• About this exercise
From top to bottom, retype the data exactly, passing over any picture.

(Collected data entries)
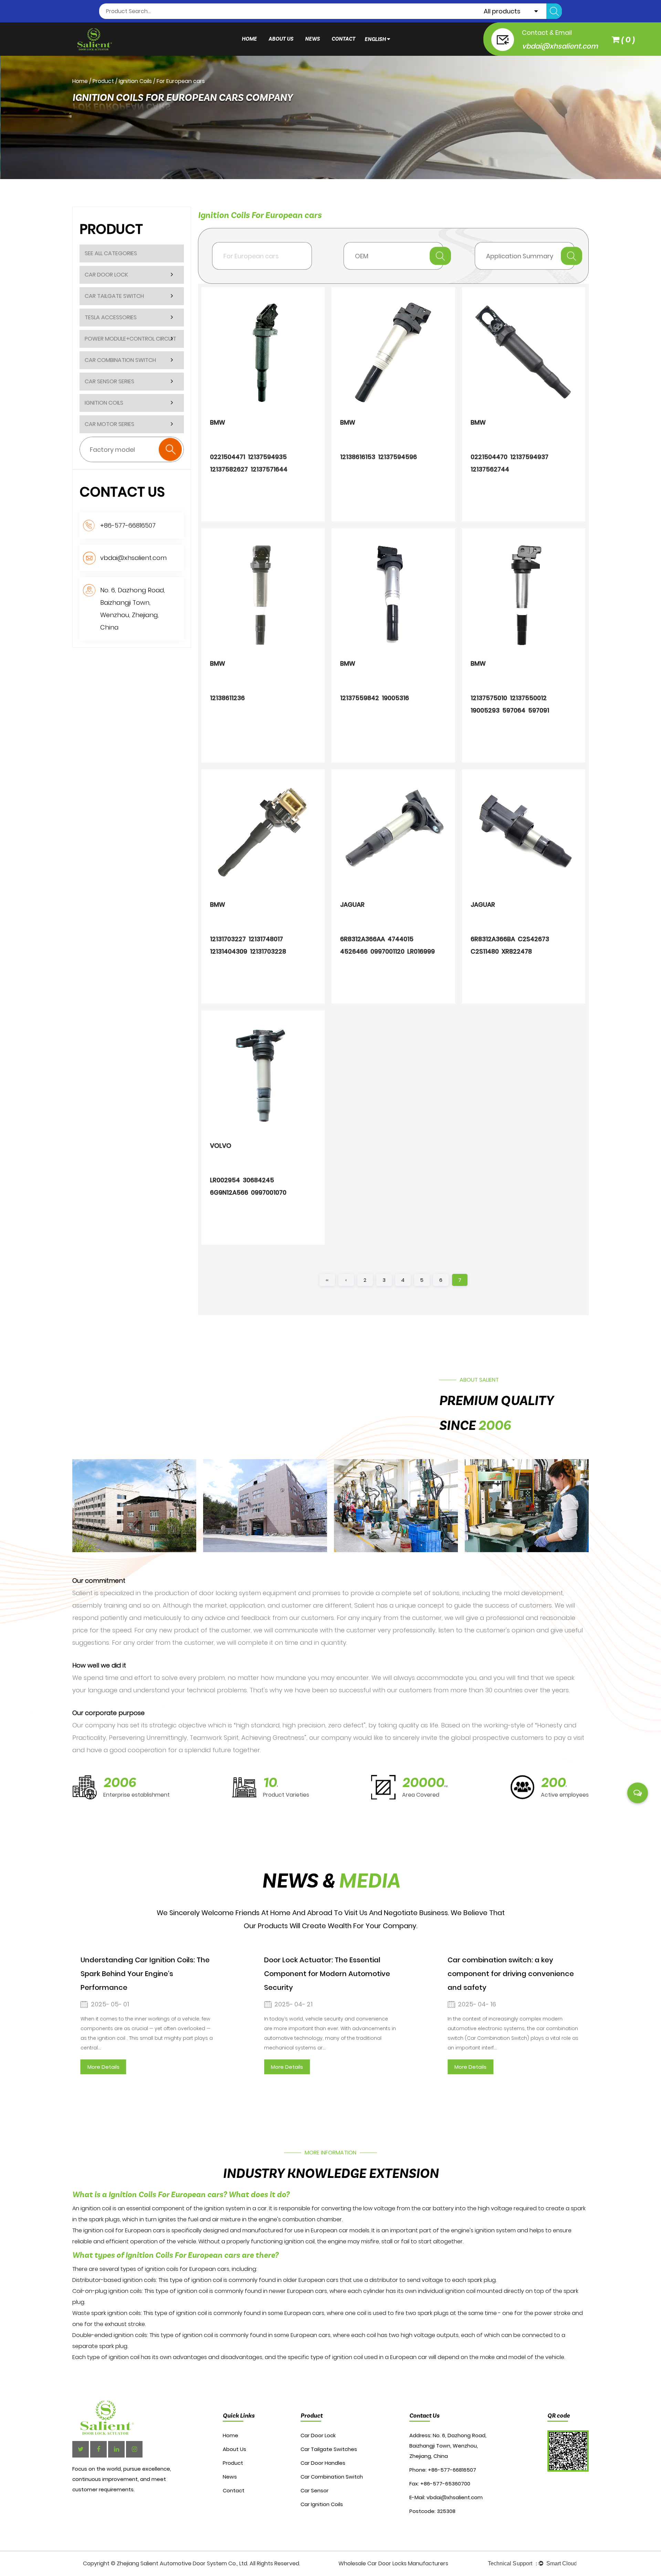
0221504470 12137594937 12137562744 (510, 463)
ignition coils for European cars (187, 2269)
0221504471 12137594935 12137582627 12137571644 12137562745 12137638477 (249, 465)
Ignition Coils (135, 81)
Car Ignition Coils (322, 2504)
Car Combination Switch (120, 360)
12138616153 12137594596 (378, 457)
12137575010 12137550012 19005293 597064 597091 (510, 704)
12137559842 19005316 (374, 698)
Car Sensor (314, 2490)
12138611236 (227, 698)
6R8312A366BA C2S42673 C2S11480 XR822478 (510, 945)
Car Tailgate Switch (114, 296)
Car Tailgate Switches (329, 2449)
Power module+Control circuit (130, 339)
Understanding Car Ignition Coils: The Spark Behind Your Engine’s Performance (125, 1973)
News (312, 39)
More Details (84, 2066)
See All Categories (111, 253)
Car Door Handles (323, 2462)
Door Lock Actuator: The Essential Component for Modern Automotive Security (308, 1973)
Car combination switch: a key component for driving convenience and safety (492, 1973)
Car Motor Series (109, 424)
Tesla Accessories (111, 317)
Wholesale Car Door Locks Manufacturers (393, 2563)
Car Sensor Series (109, 381)
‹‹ (327, 1280)
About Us (281, 39)
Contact (343, 39)
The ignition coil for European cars (118, 2230)
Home (249, 39)
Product (103, 81)
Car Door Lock (106, 275)
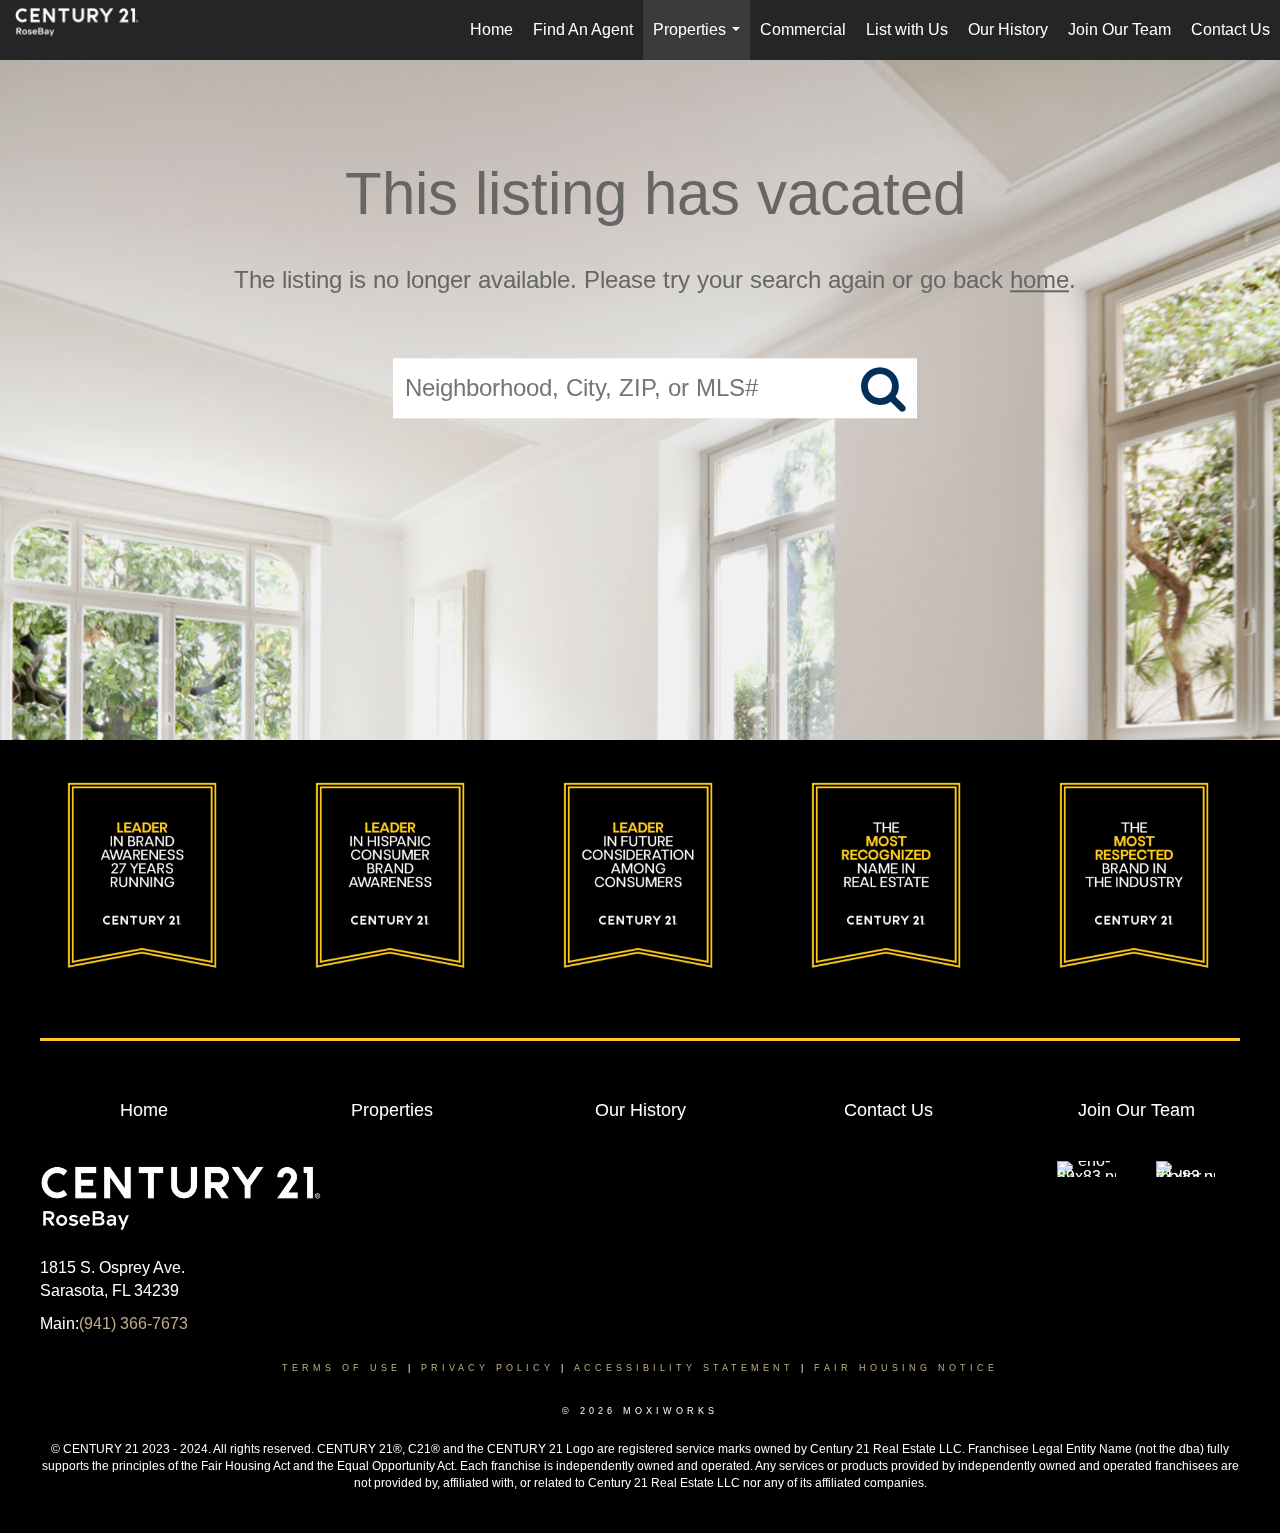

• Task output
0221504470 12137594937 12137562744 (510, 463)
ignition coils for European cars (187, 2269)
0221504471 12137594935 12137582627 12137571644 12137562745 12137638477 (249, 465)
Ignition Coils (135, 81)
Car Ignition Coils (322, 2504)
Car Combination Switch (120, 360)
12138616153 12137594596 (378, 457)
12137575010 12137550012 19005293 597064 597091 (510, 704)
12137559842 19005316 (374, 698)
Car Sensor (314, 2490)
12138611236 (227, 698)
6R8312A366BA C2S42673 C2S11480 XR822478 (510, 945)
Car Tailgate Switch (114, 296)
Car Tailgate Switches (329, 2449)
Power module+Control circuit (130, 339)
Understanding Car Ignition Coils: The Spark Behind Your Engine’s Performance (125, 1973)
News (312, 39)
More Details (84, 2066)
See All Categories (111, 253)
Car Door Handles (323, 2462)
Door Lock Actuator: The Essential Component for Modern Automotive Security (308, 1973)
Car combination switch: a key component for driving convenience and safety (492, 1973)
Car Motor Series (109, 424)
Tesla Accessories (111, 317)
Wholesale Car Door Locks Manufacturers (393, 2563)
Car Sensor Series (109, 381)
‹‹ (327, 1280)
About Us (281, 39)
Contact (343, 39)
The ignition coil for European cars (118, 2230)
Home (249, 39)
Product (103, 81)
Car Door Lock (106, 275)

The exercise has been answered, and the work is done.